The dispute involves Gov. Josh Stein’s power to fill vacancies on the state Court of Appeals and Supreme Court. For years, the governor has filled vacancies with any North Carolinian who meets qualifications to be a judge or justice.
But a provision in 2024’s Senate Bill 382 limits Stein’s choices. If the departing judge or justice was affiliated with a political party when voters elected him, the governor must appoint a new jurist from the same party.
That’s not all. Party leaders would present the governor with three options. Stein’s choice would be limited to one of those names.
With a Democratic governor and statewide courts now dominated by Republicans, the provision would block Stein from shifting state courts toward the political left.
There is no current vacancy. Yet Stein did not wait to challenge the provision in court. His lawyers labeled the new law an unconstitutional encroachment on the governor’s executive power.
The North Carolina Constitution contemplates judicial vacancies. Article IV, covering the judicial branch, includes Section 19. “Unless otherwise provided in this Article, all vacancies occurring in the offices provided for by this Article shall be filled by appointment of the Governor,” it begins.
The article says nothing about restrictions or limitations on the governor’s statewide judicial appointments. Stein and the state’s Republican legislative leaders disagree about the practical implications of that silence.
For the governor, the constitution restricts lawmakers’ actions. Nothing else within Article IV says that the legislature may limit Stein’s choices.
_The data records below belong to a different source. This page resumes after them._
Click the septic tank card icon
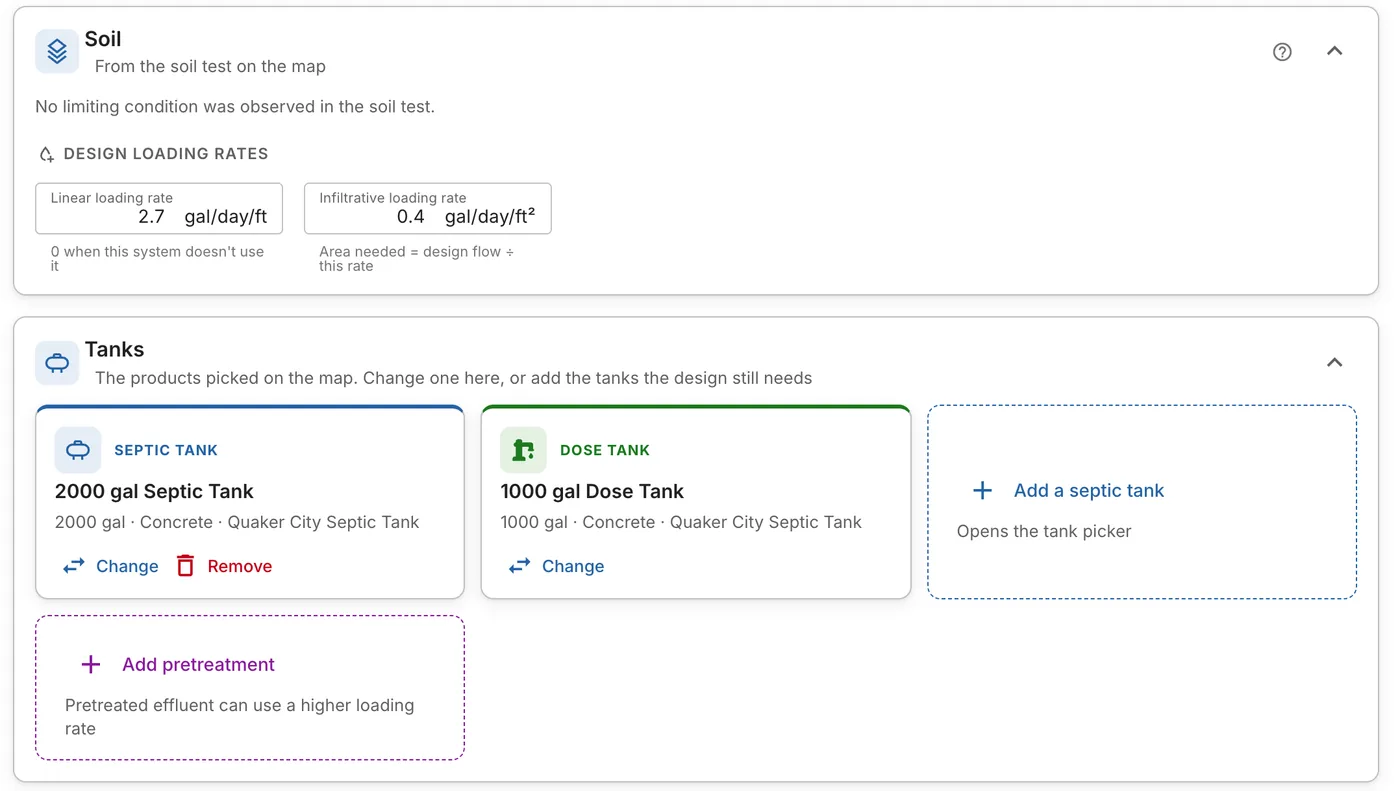This screenshot has height=791, width=1400. [x=78, y=450]
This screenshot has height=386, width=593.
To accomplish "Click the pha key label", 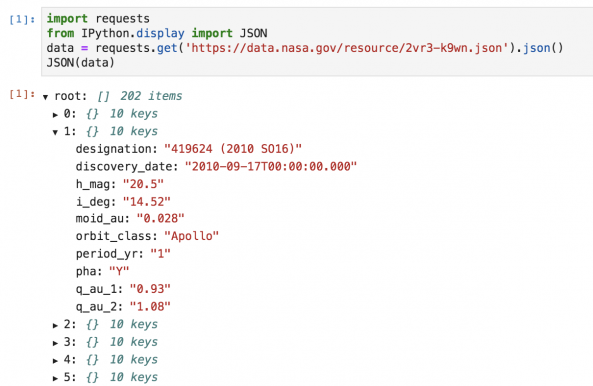I will pos(89,271).
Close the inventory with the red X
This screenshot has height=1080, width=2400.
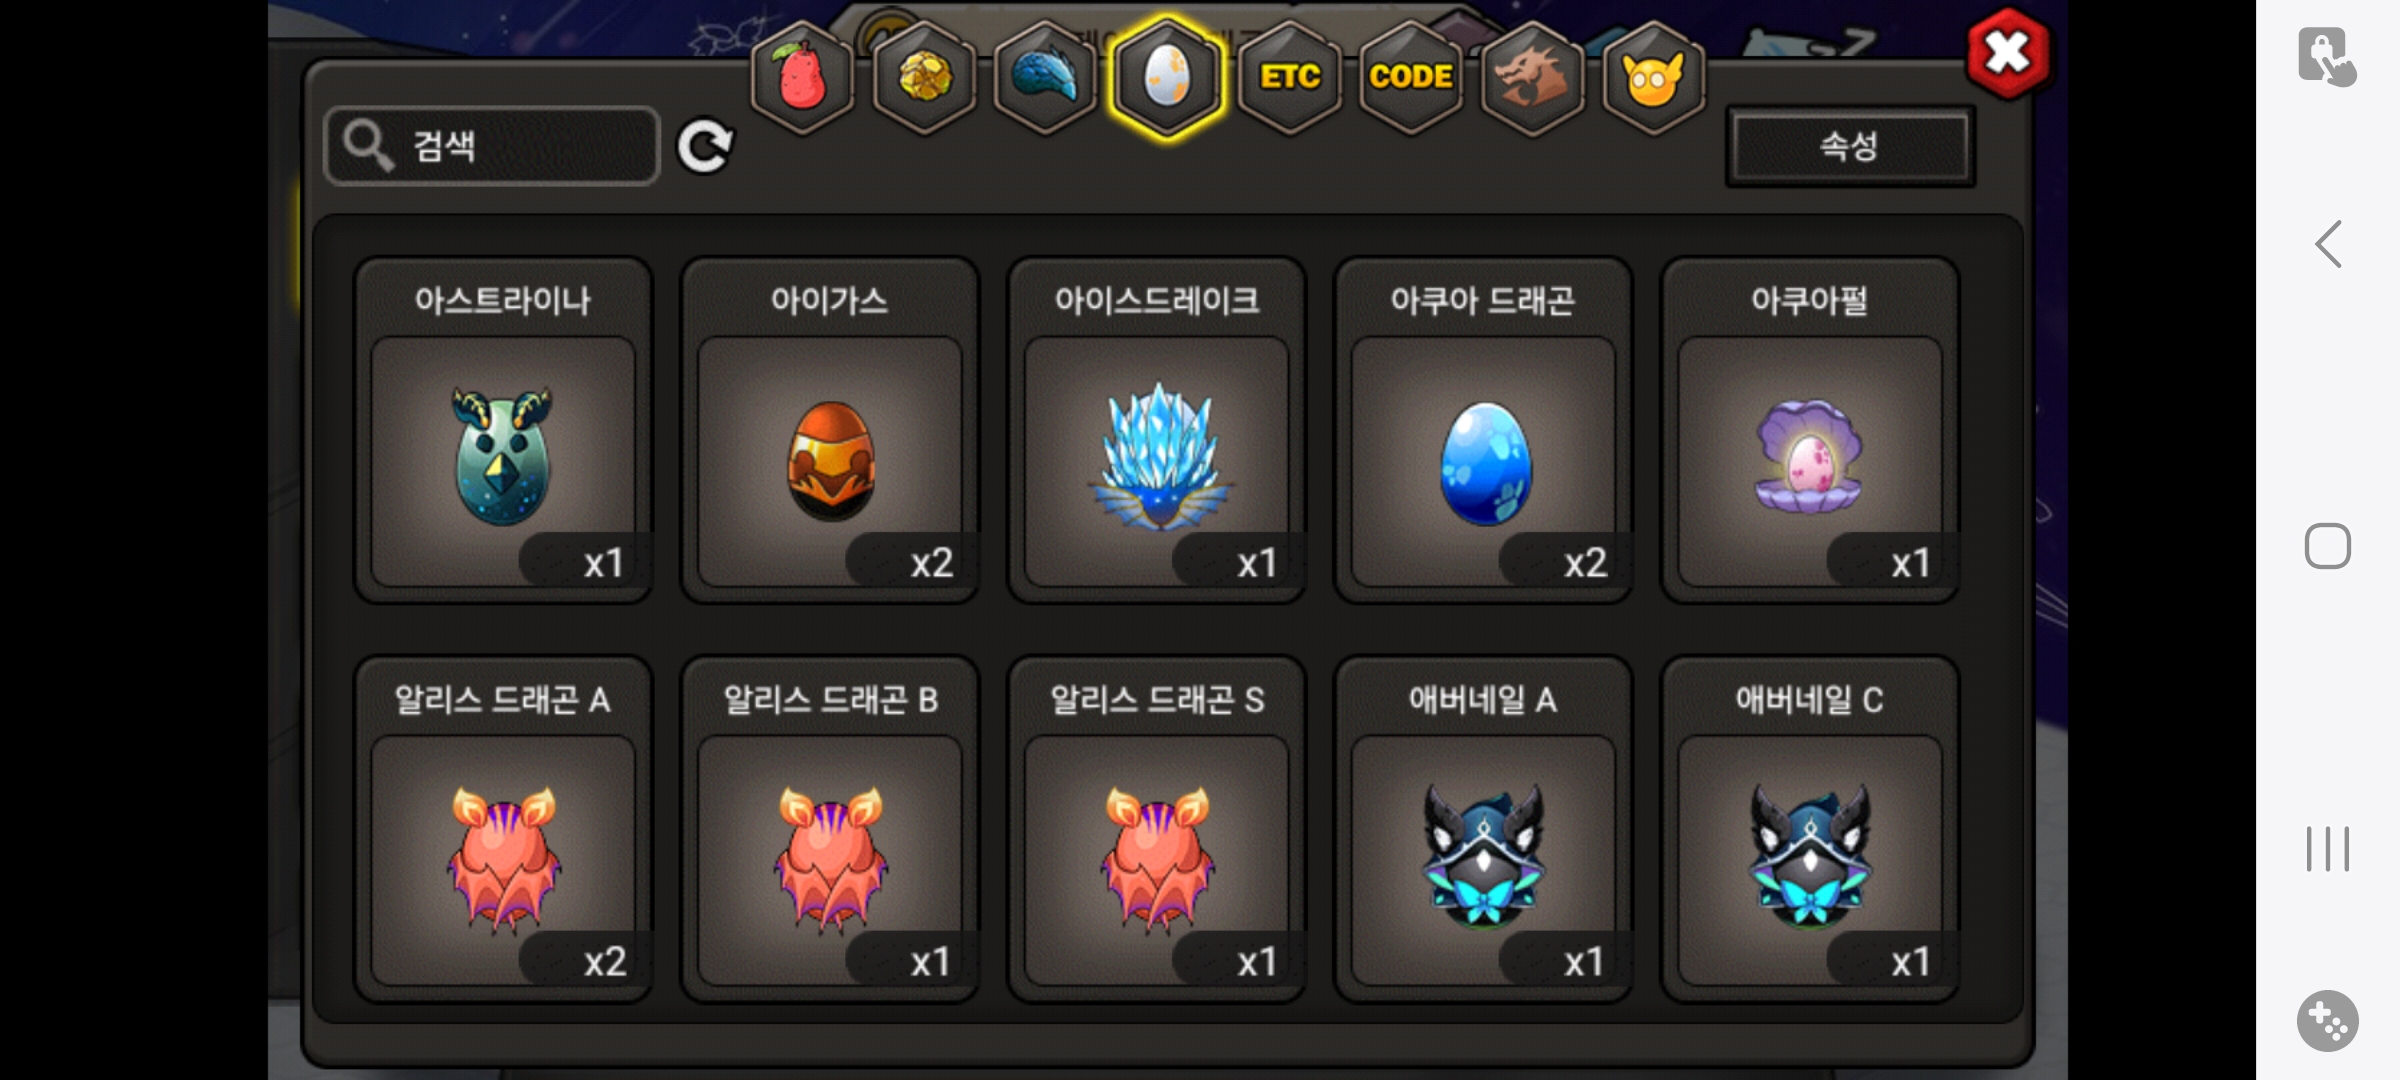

The governor’s lawyers pointed to a different constitutional provision (Article IV, Section 10) that focuses on the state’s District Courts. “Vacancies in the office of District Judge shall be filled for the unexpired term in a manner prescribed by law,” the provision explains. Section 10 also spells out that vacancies for magistrates shall be filled “in the manner provided for original appointment to the office, unless otherwise provided by the General Assembly.”
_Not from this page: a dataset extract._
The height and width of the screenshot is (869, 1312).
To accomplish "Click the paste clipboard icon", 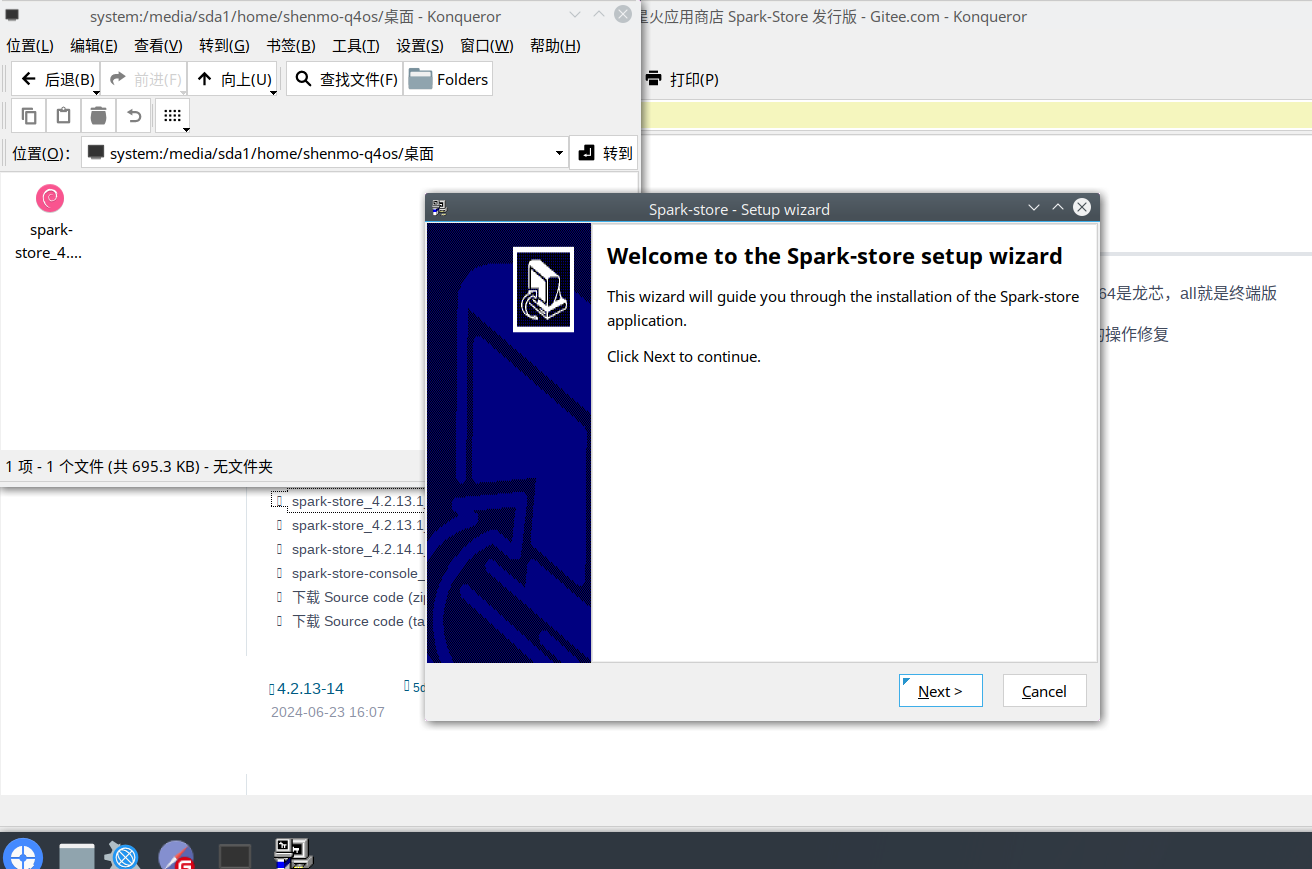I will (64, 116).
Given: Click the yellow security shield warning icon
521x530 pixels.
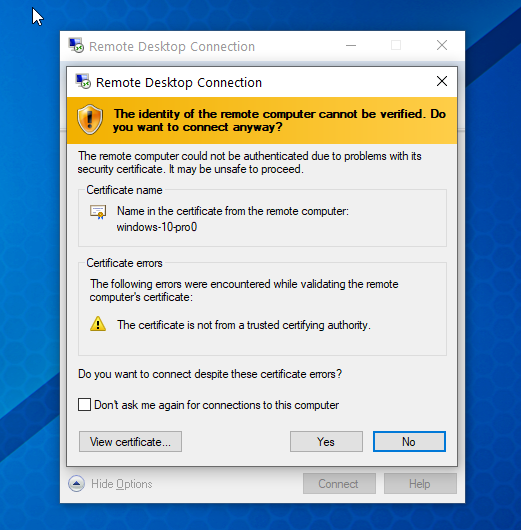Looking at the screenshot, I should [90, 119].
Framers of the North Carolina Constitution could have added similar language in Article IV’s description of the Supreme Court (Section 6) and Appeals Court (Section 7). The framers also could have added language to the vacancies section (19) had they wanted the General Assembly to maintain oversight of the governor’s statewide judicial appointments.
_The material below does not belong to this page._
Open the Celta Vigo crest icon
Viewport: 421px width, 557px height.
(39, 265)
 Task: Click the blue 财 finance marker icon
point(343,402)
The absence of any language mentioning the General Assembly or its laws swings the legal dispute in the governor’s favor, Stein’s legal team has argued.
Lawyer Daniel Smith labeled SB 382 an “aberration” during his presentation to a bipartisan three-judge panel on June 24. The law “plainly, clearly” violates Article 4, Section 19, Smith added. The governor has enjoyed “unfettered” power over filling disputed vacancies since 1868.
On the other side of the courtroom battle, Republican legislators hold a different view of the state constitution’s silence.
The governor’s arguments fail to recognize “the nature of legislative power” under the constitution, lawyer Noah Huffstetler said during the June 24 hearing. Stein could win only by citing text that “specifically prohibited” the General Assembly from writing a law regarding judicial vacancies, Huffstetler argued.
In the absence of a clear constitutional provision blocking the General Assembly from acting, lawmakers were free to enact new restrictions spelled out in SB 382, Huffstetler explained.
In other words, the state constitution’s silence swings the legal argument in the General Assembly’s favor.
The three-judge panel disagreed. While upholding other provisions of SB 382 that limited Stein’s power, the judges ruled unanimously on June 24 that the governor “has demonstrated beyond a reasonable doubt” that the judicial vacancies provision violated the constitution.
Judge Graham Shirley, a Republican, speculated about the broader impact of accepting legislative lawyers’ constitutional argument.
Since the state’s governing document contains no provision against it, Shirley asked whether the General Assembly could approve a law forcing Stein to appoint a member of his own Cabinet — such as the transportation secretary — from the opposing political party. Legislative lawyers did not clearly reject that scenario.
Lawmakers have appealed the trial judges’ ruling. Now the courts affected directly by SB 382 could determine whether the state constitution’s silence bolsters arguments from the governor or his legislative foes.
The ultimate decision could shape the separation of executive and legislative powers within North Carolina’s state government for years to come.
Mitch Kokai is senior political analyst for the John Locke Foundation.